[BRIEF]:
Rewrite the profile of Adler from "It would make" up to and including "happened upon it.", putting "scrapbook" in place of "museum".

[SUPPLIED PASSAGE]:
• • • •

Maybe so, but he’s also a “hungry, grumpy bear,” chuckles close friend and artist Yusuke Hanai. Of the various professional monikers Adler goes under (and there are many), he considers himself chiefly a curator. With that descriptor comes the draw of putting one’s hands on a wide range of works, in addition to meeting and collaborating with A-level talent. Perhaps most importantly, it also entails “just bringing beauty to a space,” Adler says.
Inspiration for Adler comes at all hours and strikes anywhere, from the car to lying in bed late at night. “I can immerse myself in Instagram for hours,” he says, “then days go by and I don’t even realize it. I’m always bookmarking things—a lot of my books and magazines have pages bent or little marks or colored paper sticking out of them. Everywhere I go I’m taking hundreds of photos with my phone. It’s ridiculous.”
It would make sense then that Adler’s home is an extension of his acquired design sensibilities. He has a naturally keen eye for cultivating a wide range of physical media—and for recognizing talent on the upswing. The results of his process have clearly born fruit: Adler’s “little surf shack,” as he calls it, is full of eclectic, limited-edition nuggets from his time in California. “It’s a museum of my life up to this point,” he adds. And while it might be worthy of a photo shoot now, the apartment was unrecognizable when he first happened upon it.
Needing to move out of Seal Beach because he “maxed out the garage,” Adler went in search of more space and cheaper rent. Given its striking distance to Huntington Cliffs and Bolsa Chica, the Long Beach apartment presented itself as ideal. The only wrinkle was that it had fallen into disrepair under its previous, chain-smoking tenants. The ceilings were blackened (where there weren’t gaping holes) and a flea circus was popping off in the carpets. “I went in there,” he says, “and ripped out the flooring, did all the painting and hole patching, and just kinda made it my own.”
Today, a wide-eyed stroll through the home is to glance at say-what originals by some of contemporary surf and counterculture’s most relevant talents. Works by artists like Barry McGee, Andy Davis, and Alex Weinstein occupy wall space. A choice Rad Cars with Rad Surfboards piece by Kevin Butler makes an appearance. These contemporary pieces sit alongside more vintage jewels: rare photos by Leo Hetzel and Ron Stoner and a series of watercolors by John Severson. Casually propped up in the living room is an ornately painted pig-fish by the artist Randy Noborikawa. A gorgeous, ultra-rare, 10-foot Harbour with a figure-eight-style wooden stringer hangs above the breakfast nook, an atypical concession to the surfboard-as-art school. “He’s definitely got the hoarding disease,” Hild jokes.

• • • •

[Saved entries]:

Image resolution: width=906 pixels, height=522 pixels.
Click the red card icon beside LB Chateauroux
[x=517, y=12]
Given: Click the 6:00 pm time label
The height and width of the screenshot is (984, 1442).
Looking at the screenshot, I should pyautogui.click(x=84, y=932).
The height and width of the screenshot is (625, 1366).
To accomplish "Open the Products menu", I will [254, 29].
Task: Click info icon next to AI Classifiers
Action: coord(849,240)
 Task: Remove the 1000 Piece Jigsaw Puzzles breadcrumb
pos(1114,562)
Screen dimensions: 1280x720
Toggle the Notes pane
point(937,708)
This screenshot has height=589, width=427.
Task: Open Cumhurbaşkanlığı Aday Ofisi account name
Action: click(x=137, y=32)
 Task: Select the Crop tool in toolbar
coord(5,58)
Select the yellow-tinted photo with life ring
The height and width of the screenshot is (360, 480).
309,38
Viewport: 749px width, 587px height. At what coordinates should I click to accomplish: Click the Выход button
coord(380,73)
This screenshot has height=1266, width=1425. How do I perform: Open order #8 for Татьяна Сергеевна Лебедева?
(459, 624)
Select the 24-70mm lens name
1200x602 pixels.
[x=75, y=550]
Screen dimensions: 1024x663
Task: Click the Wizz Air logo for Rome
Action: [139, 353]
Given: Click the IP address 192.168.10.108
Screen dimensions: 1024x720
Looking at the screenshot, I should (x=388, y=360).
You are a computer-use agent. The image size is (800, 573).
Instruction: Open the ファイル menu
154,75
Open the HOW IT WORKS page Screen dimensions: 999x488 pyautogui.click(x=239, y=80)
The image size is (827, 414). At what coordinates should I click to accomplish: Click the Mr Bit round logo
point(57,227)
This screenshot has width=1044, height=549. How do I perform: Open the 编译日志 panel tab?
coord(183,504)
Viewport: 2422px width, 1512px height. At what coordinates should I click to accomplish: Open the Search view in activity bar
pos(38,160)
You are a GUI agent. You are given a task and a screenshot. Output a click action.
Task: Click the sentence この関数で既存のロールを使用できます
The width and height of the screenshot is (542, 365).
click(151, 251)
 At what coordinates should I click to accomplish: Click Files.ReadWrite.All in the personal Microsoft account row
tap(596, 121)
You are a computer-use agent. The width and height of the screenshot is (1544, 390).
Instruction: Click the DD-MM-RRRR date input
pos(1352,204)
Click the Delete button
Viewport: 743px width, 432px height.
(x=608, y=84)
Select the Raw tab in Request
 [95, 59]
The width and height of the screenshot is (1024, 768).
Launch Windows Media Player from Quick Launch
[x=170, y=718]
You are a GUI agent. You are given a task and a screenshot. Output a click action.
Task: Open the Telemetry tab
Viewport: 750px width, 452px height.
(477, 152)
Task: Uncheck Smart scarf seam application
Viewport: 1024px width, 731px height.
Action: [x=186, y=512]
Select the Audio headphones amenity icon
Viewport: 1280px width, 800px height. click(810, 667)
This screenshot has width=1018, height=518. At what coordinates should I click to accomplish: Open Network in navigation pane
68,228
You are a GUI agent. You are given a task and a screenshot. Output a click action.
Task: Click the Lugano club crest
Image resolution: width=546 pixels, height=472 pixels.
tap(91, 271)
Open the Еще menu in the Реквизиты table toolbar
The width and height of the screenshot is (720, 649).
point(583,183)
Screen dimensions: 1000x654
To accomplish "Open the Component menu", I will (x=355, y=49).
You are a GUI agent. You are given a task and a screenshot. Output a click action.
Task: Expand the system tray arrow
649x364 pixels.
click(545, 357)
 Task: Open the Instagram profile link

• • • •

[ANSWER TO THIS PROBLEM]:
It would make sense then that Adler’s home is an extension of his acquired design sensibilities. He has a naturally keen eye for cultivating a wide range of physical media—and for recognizing talent on the upswing. The results of his process have clearly born fruit: Adler’s “little surf shack,” as he calls it, is full of eclectic, limited-edition nuggets from his time in California. “It’s a scrapbook of my life up to this point,” he adds. And while it might be worthy of a photo shoot now, the apartment was unrecognizable when he first happened upon it.